Personal information
- Born: 28 August 1991 Minsk, Belarusian SSR, Soviet Union
- Died: 16 March 2010 (aged 18) Minsk, Belarus

Chess career
- Country: Belarus Russia
- Title: International Master (2007) Woman Grandmaster (2006)
- Peak rating: 2455 (November 2009)
- Peak ranking: No. 34 woman (July 2009)

= Elena Tairova =

Belarusian-Russian chess player (1991–2010)

Elena Tairova (Елена Таирова; Алена Таірава; 28 August 1991 – 16 March 2010) was a Belarusian and Russian chess player.
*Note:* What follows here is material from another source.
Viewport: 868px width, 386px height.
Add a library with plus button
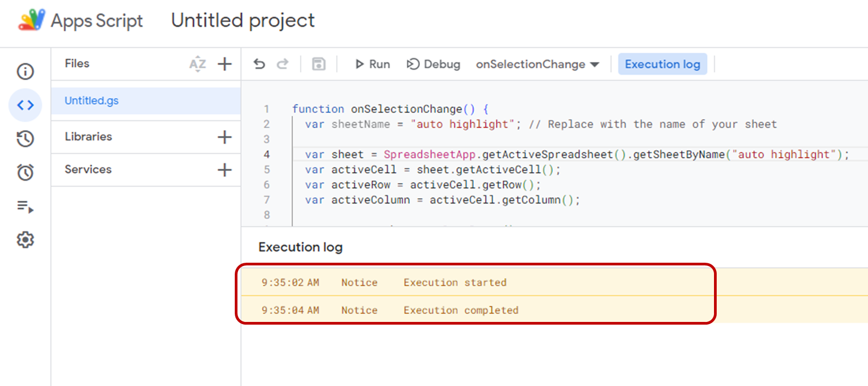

She was awarded the FIDE titles of Woman Grandmaster (WGM) in 2006 and International Master (IM) in 2007.

==Biography==
Tairova won the gold medal at the European Youth Chess Championships in the Girls U10 category in 2001, playing for Belarus, and the World Youth Chess Championships in the Girls U14 section in 2005, representing Russia. She was the silver medallist in the European Youth Championships in the Girls U12 category in 2003 and the Girls U14 in 2004. Also in 2004, Tairova won the bronze medal at the
World Youth Championships in the Girls U14 category.

In 2006, she won the Russian U-20 girls championship and finished second in the Superfinal of the Russian women's championship.

In May 2007, Tairova played board five for the Russian team that won the silver medal in the 1st Women's World Team Chess Championship in Yekaterinburg.
In July 2007, she finished third in the Queens Woman Grandmasters tournament in Bad Homburg, behind Zhao Xue and Elisabeth Pähtz respectively.
In the same year, she participated in the Russia vs China match and tied for first at the Russian Women's Superfinal, beating Nadezhda Kosintseva, among others.

On 16 March 2010, Tairova died from a chronic undisclosed illness at the age of 18.